Each of the entries below needs to be given again exactly.

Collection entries

===============

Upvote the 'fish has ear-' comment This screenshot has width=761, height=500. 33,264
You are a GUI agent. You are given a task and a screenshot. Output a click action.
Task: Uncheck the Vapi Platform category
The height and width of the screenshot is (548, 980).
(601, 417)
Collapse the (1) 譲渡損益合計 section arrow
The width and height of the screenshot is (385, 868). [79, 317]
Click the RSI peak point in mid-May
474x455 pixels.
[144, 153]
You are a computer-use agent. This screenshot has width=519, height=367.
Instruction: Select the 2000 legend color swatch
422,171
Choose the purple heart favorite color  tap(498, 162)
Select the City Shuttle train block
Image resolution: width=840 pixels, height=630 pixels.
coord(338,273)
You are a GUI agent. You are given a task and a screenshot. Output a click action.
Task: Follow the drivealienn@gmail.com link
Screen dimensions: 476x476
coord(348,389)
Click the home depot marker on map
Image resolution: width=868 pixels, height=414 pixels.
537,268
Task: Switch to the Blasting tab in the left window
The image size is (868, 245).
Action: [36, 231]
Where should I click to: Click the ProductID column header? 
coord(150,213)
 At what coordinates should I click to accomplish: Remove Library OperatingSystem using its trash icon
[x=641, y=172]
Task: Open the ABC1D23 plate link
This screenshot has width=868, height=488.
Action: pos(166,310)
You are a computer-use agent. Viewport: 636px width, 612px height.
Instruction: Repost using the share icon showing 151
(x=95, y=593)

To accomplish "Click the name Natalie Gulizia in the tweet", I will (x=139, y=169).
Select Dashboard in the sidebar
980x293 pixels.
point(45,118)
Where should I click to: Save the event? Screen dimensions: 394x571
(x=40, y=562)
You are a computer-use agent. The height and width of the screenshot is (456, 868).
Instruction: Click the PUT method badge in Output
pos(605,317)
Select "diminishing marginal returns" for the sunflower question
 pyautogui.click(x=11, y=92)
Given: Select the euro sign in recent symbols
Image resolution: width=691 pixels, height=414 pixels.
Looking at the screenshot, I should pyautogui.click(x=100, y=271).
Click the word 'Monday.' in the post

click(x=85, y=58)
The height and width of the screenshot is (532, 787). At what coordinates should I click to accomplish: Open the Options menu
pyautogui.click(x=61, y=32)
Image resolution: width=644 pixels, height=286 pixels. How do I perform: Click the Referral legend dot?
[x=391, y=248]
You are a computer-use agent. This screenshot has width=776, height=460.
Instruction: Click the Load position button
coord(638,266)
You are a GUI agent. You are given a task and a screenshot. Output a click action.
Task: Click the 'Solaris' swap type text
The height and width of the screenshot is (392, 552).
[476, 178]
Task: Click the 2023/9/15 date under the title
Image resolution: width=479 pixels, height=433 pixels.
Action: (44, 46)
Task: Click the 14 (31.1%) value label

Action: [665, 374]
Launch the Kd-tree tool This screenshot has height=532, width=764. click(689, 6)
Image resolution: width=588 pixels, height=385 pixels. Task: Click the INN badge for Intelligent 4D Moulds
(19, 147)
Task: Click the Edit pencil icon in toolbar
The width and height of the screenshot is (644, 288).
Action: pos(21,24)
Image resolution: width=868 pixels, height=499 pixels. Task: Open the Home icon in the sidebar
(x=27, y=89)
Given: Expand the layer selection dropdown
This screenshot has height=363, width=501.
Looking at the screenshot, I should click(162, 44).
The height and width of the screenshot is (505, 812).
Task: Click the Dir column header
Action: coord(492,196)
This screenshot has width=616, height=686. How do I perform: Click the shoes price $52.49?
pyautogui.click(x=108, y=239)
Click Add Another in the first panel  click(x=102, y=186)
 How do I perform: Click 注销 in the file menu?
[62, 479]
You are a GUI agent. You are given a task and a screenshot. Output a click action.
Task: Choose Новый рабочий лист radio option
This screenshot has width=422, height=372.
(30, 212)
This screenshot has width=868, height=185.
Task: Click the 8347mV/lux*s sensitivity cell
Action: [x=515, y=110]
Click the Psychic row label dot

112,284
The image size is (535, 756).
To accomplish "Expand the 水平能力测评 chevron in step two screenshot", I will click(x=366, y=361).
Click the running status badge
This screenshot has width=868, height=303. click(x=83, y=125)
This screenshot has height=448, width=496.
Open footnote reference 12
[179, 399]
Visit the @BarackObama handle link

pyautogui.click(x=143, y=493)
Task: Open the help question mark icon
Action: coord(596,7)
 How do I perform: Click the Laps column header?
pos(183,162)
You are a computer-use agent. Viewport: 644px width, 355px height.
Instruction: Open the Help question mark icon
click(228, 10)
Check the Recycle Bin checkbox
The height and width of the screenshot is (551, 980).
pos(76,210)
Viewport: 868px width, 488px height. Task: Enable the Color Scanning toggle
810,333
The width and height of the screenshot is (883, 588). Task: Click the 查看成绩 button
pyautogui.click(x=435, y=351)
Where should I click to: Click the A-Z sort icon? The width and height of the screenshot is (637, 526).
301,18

===============

**RESPONSE BOX:**
Upvote the 'fish has ear-' comment This screenshot has width=761, height=500. 33,264
You are a GUI agent. You are given a task and a screenshot. Output a click action.
Task: Uncheck the Vapi Platform category
The height and width of the screenshot is (548, 980).
(601, 417)
Collapse the (1) 譲渡損益合計 section arrow
The width and height of the screenshot is (385, 868). [79, 317]
Click the RSI peak point in mid-May
474x455 pixels.
[144, 153]
You are a computer-use agent. This screenshot has width=519, height=367.
Instruction: Select the 2000 legend color swatch
422,171
Choose the purple heart favorite color  tap(498, 162)
Select the City Shuttle train block
Image resolution: width=840 pixels, height=630 pixels.
coord(338,273)
You are a GUI agent. You are given a task and a screenshot. Output a click action.
Task: Follow the drivealienn@gmail.com link
Screen dimensions: 476x476
coord(348,389)
Click the home depot marker on map
Image resolution: width=868 pixels, height=414 pixels.
537,268
Task: Switch to the Blasting tab in the left window
The image size is (868, 245).
Action: [36, 231]
Where should I click to: Click the ProductID column header? 
coord(150,213)
 At what coordinates should I click to accomplish: Remove Library OperatingSystem using its trash icon
[x=641, y=172]
Task: Open the ABC1D23 plate link
This screenshot has width=868, height=488.
Action: pos(166,310)
You are a computer-use agent. Viewport: 636px width, 612px height.
Instruction: Repost using the share icon showing 151
(x=95, y=593)

To accomplish "Click the name Natalie Gulizia in the tweet", I will (x=139, y=169).
Select Dashboard in the sidebar
980x293 pixels.
point(45,118)
Where should I click to: Save the event? Screen dimensions: 394x571
(x=40, y=562)
You are a computer-use agent. The height and width of the screenshot is (456, 868).
Instruction: Click the PUT method badge in Output
pos(605,317)
Select "diminishing marginal returns" for the sunflower question
 pyautogui.click(x=11, y=92)
Given: Select the euro sign in recent symbols
Image resolution: width=691 pixels, height=414 pixels.
Looking at the screenshot, I should pyautogui.click(x=100, y=271).
Click the word 'Monday.' in the post

click(x=85, y=58)
The height and width of the screenshot is (532, 787). At what coordinates should I click to accomplish: Open the Options menu
pyautogui.click(x=61, y=32)
Image resolution: width=644 pixels, height=286 pixels. How do I perform: Click the Referral legend dot?
[x=391, y=248]
You are a computer-use agent. This screenshot has width=776, height=460.
Instruction: Click the Load position button
coord(638,266)
You are a GUI agent. You are given a task and a screenshot. Output a click action.
Task: Click the 'Solaris' swap type text
The height and width of the screenshot is (392, 552).
[476, 178]
Task: Click the 2023/9/15 date under the title
Image resolution: width=479 pixels, height=433 pixels.
Action: (44, 46)
Task: Click the 14 (31.1%) value label

Action: [665, 374]
Launch the Kd-tree tool This screenshot has height=532, width=764. click(689, 6)
Image resolution: width=588 pixels, height=385 pixels. Task: Click the INN badge for Intelligent 4D Moulds
(19, 147)
Task: Click the Edit pencil icon in toolbar
The width and height of the screenshot is (644, 288).
Action: pos(21,24)
Image resolution: width=868 pixels, height=499 pixels. Task: Open the Home icon in the sidebar
(x=27, y=89)
Given: Expand the layer selection dropdown
This screenshot has height=363, width=501.
Looking at the screenshot, I should click(162, 44).
The height and width of the screenshot is (505, 812).
Task: Click the Dir column header
Action: coord(492,196)
This screenshot has width=616, height=686. How do I perform: Click the shoes price $52.49?
pyautogui.click(x=108, y=239)
Click Add Another in the first panel  click(x=102, y=186)
 How do I perform: Click 注销 in the file menu?
[62, 479]
You are a GUI agent. You are given a task and a screenshot. Output a click action.
Task: Choose Новый рабочий лист radio option
This screenshot has width=422, height=372.
(30, 212)
This screenshot has width=868, height=185.
Task: Click the 8347mV/lux*s sensitivity cell
Action: [x=515, y=110]
Click the Psychic row label dot

112,284
The image size is (535, 756).
To accomplish "Expand the 水平能力测评 chevron in step two screenshot", I will click(x=366, y=361).
Click the running status badge
This screenshot has width=868, height=303. click(x=83, y=125)
This screenshot has height=448, width=496.
Open footnote reference 12
[179, 399]
Visit the @BarackObama handle link

pyautogui.click(x=143, y=493)
Task: Open the help question mark icon
Action: coord(596,7)
 How do I perform: Click the Laps column header?
pos(183,162)
You are a computer-use agent. Viewport: 644px width, 355px height.
Instruction: Open the Help question mark icon
click(228, 10)
Check the Recycle Bin checkbox
The height and width of the screenshot is (551, 980).
pos(76,210)
Viewport: 868px width, 488px height. Task: Enable the Color Scanning toggle
810,333
The width and height of the screenshot is (883, 588). Task: Click the 查看成绩 button
pyautogui.click(x=435, y=351)
Where should I click to: Click the A-Z sort icon? The width and height of the screenshot is (637, 526).
301,18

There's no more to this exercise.